▶ **Task instructions**:
a - According to the court opinion, how far apart are the iron poles that hold up the plaintiff's awning?
b - Reproduce the court opinion word for word between "Appeal from Circuit" and "and CONSTABLE, JJ.", inclusive.

▶ **Quoted passage**:
=======
Etchison v. Frederick City

Decision Date09 April 1914
Docket Number31.
PartiesETCHISON v. MAYOR AND ALDERMEN OF FREDERICK CITY et al.
CourtMaryland Court of Appeals

Appeal from Circuit Court, Frederick County, in Equity; Hammond Urner, Edward C. Peter, and Glenn H. Worthington, Judges.

"To be officially reported."

Bill by Marshall L. Etchison against the Mayor and Aldermen of Frederick City and Emory C. Crum, City Surveyor. From a decree sustaining a demurrer to the bill, complainant appeals. Affirmed.

Argued before BOYD, C.J., and BRISCOE, BURKE, PATTISON, STOCKBRIDGE and CONSTABLE, JJ.

George M. Brady, of Baltimore, and H. Dorsey Etchison, of Frederick (Maloy & Brady, of Baltimore, on the brief), for appellant. Leo Weinberg and Edward J. Smith, both of Frederick, for appellees.

BRISCOE J.

By chapter 560 of the Acts of 1908, the General Assembly of Maryland conferred upon the mayor and aldermen of Frederick City certain powers and authority as to the control of its streets and highways, and among other things provided as follows:

"To regulate the use of sidewalks for use of signs sign-posts, awnings, posts, horse-troughs, telegraph posts trolley poles, electric light poles, telegraph wires electric light wires, and for any and all other purposes, and to prohibit the erection of any posts, poles, or wires and to compel the removal of any posts, poles or wires in, over or above any street, side-walk or highway."

On the 1st day of August, 1913, the mayor and aldermen of Frederick, in pursuance of the power thus conferred by the act of 1908, passed an ordinance prohibiting the erection and providing for the removal of all hitching posts, sign posts, awning poles, and posts and poles of every description (except telegraph, telephone, electric light, and trolley poles, and ornamental lighting posts) on the pavements, within three feet of the curb lines, and prohibiting the tying of animals of the horse kind to any trees, tree boxes, telegraph, telephone, electric light, and trolley pole, and ornamental lighting posts, on Market street, between Clerk Place and Fifth street, and on Patrick street, between Court street and Middle alley, in Frederick City, Md., and providing a penalty for violation thereof.

The ordinance is set out, in the record, marked Plaintiff's Exhibit No. 2, and provides, in addition to a fine and imprisonment for its violation or failure to comply with its terms, that, if the owner of the premises in front of which such poles or posts may stand shall fail to comply with the ordinance within 60 days after notice from the city engineer, they shall be removed by that officer at the owner's expense.

The plaintiff is the owner of a business building situate on Market street, in Frederick City, within the designated limits prescribed by the ordinance, and maintains an awning built in and fastened to the front wall of the building, and supported at the sidewalk by three iron poles, about three inches in diameter, and about nine feet apart. The awning is on or about seventeen feet above the sidewalk, and is supported by these three iron posts, poles, or uprights.
=======
▶ **Records provided**:

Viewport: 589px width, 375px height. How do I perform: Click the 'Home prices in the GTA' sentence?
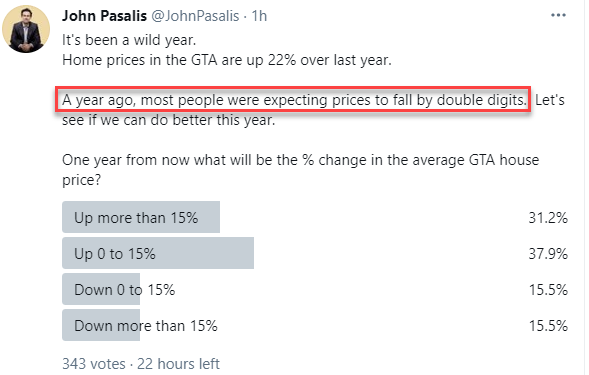227,60
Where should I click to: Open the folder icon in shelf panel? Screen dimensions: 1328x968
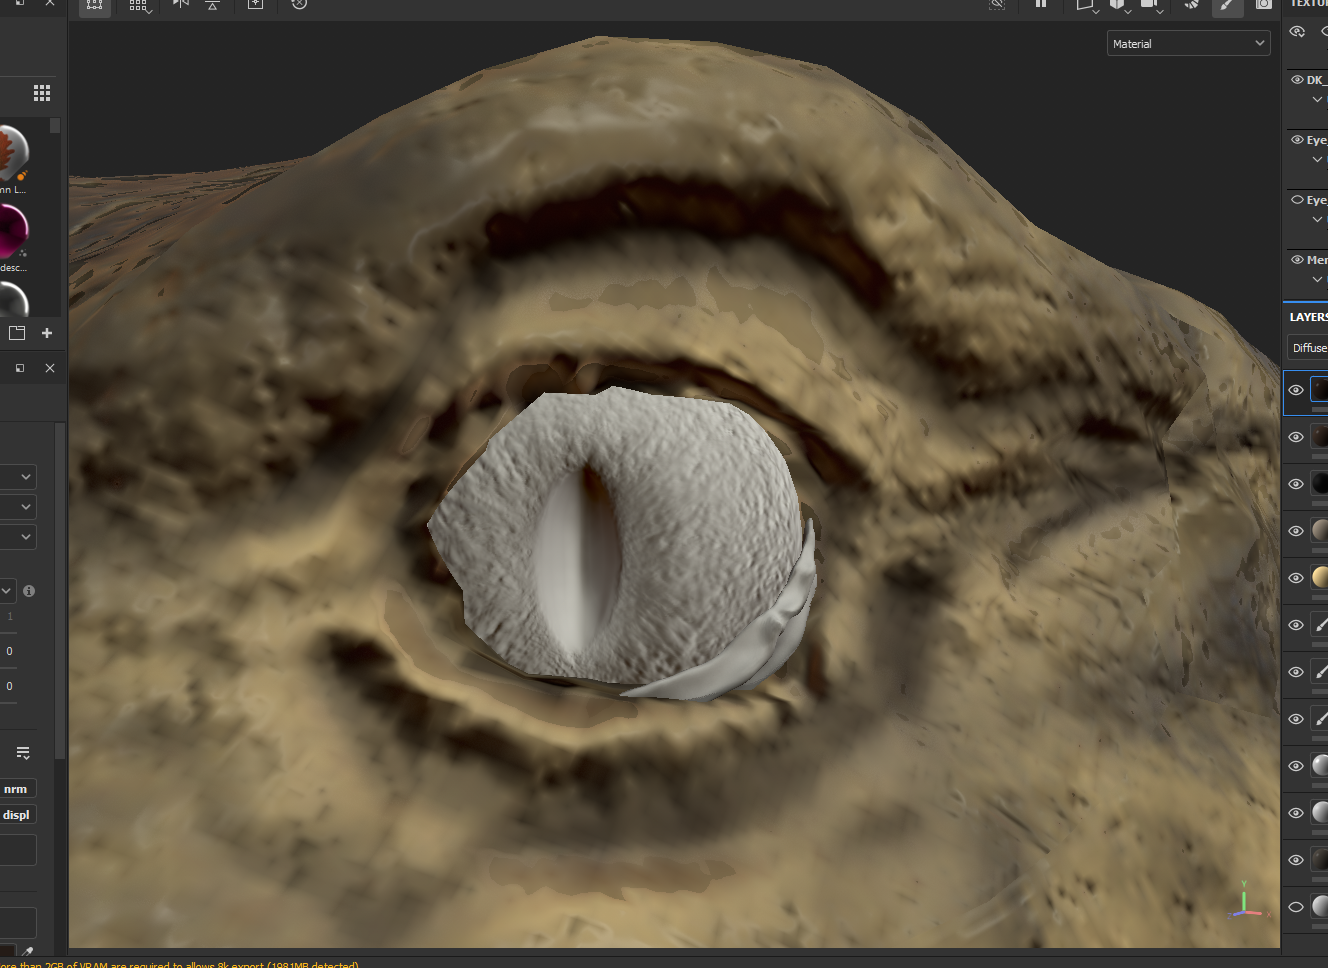pos(17,333)
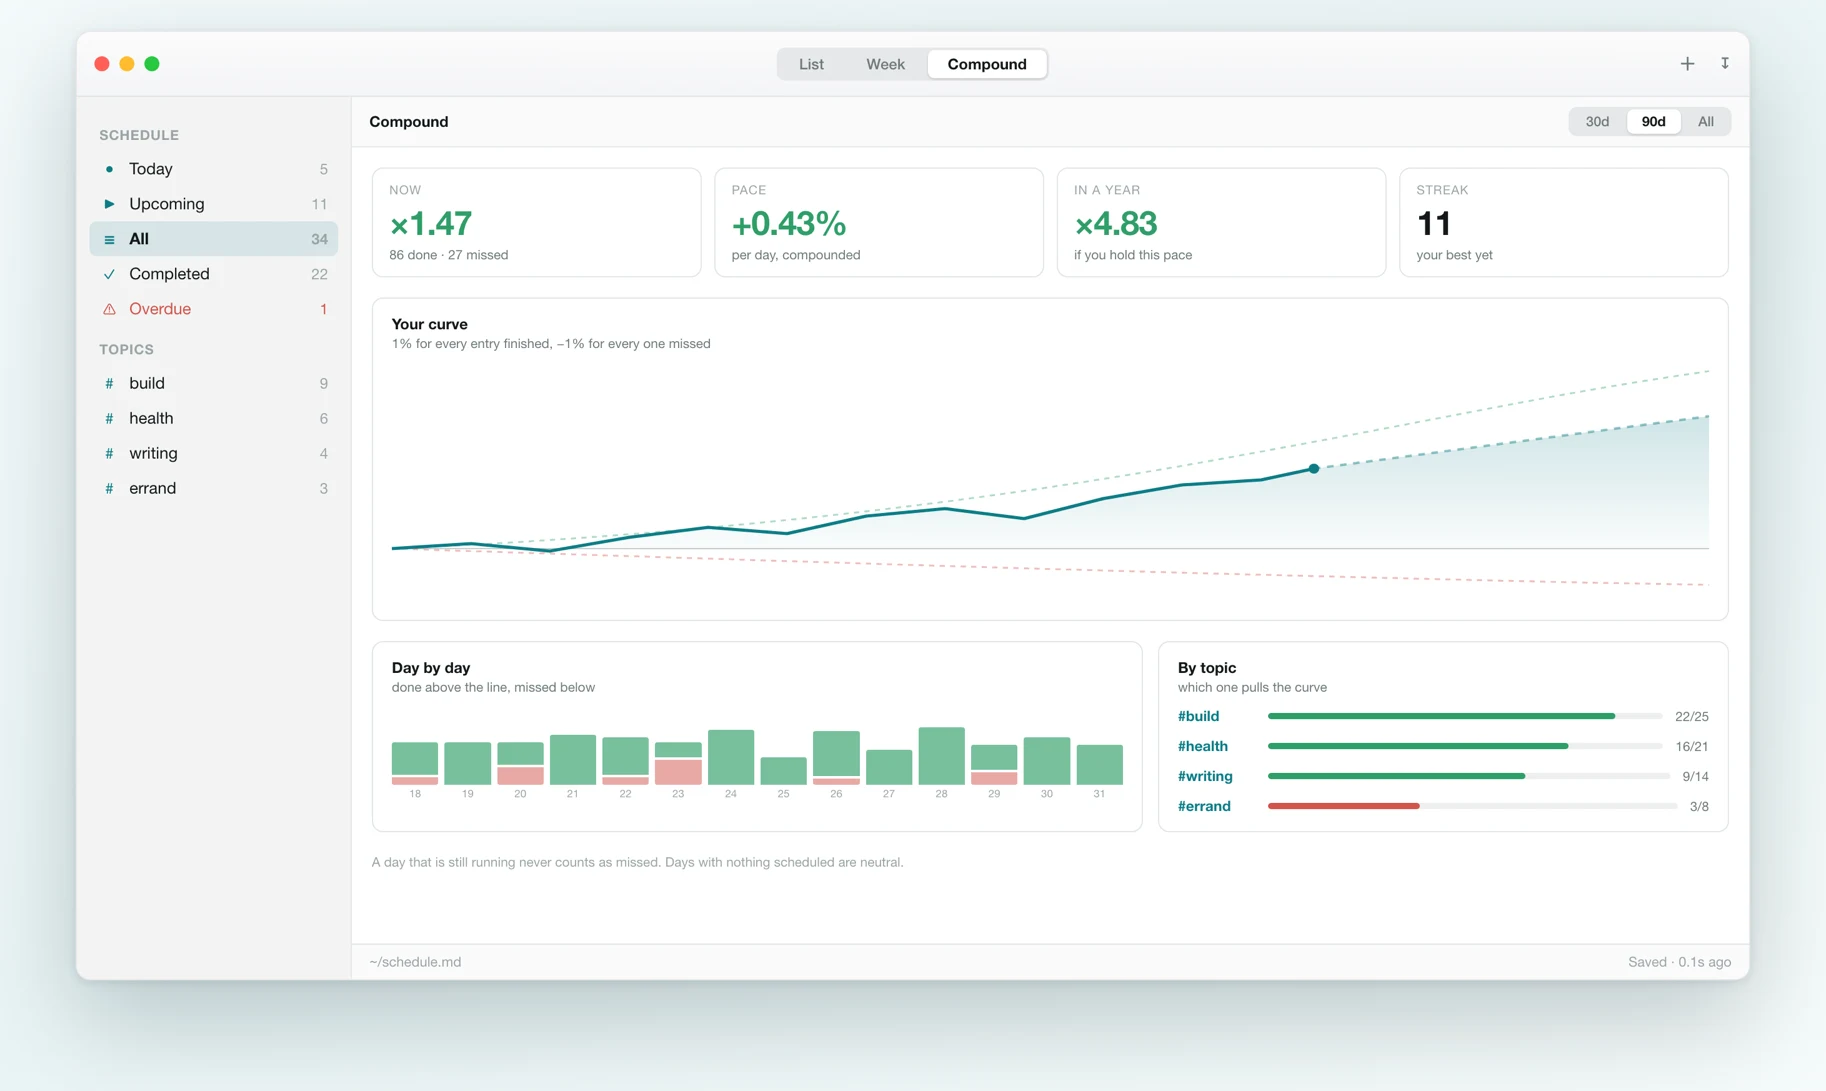This screenshot has width=1826, height=1091.
Task: Click the Overdue warning triangle icon
Action: coord(109,309)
=======
▶ **Worked solutions**:
a - About nine feet apart.

b -
Appeal from Circuit Court, Frederick County, in Equity; Hammond Urner, Edward C. Peter, and Glenn H. Worthington, Judges.

"To be officially reported."

Bill by Marshall L. Etchison against the Mayor and Aldermen of Frederick City and Emory C. Crum, City Surveyor. From a decree sustaining a demurrer to the bill, complainant appeals. Affirmed.

Argued before BOYD, C.J., and BRISCOE, BURKE, PATTISON, STOCKBRIDGE and CONSTABLE, JJ.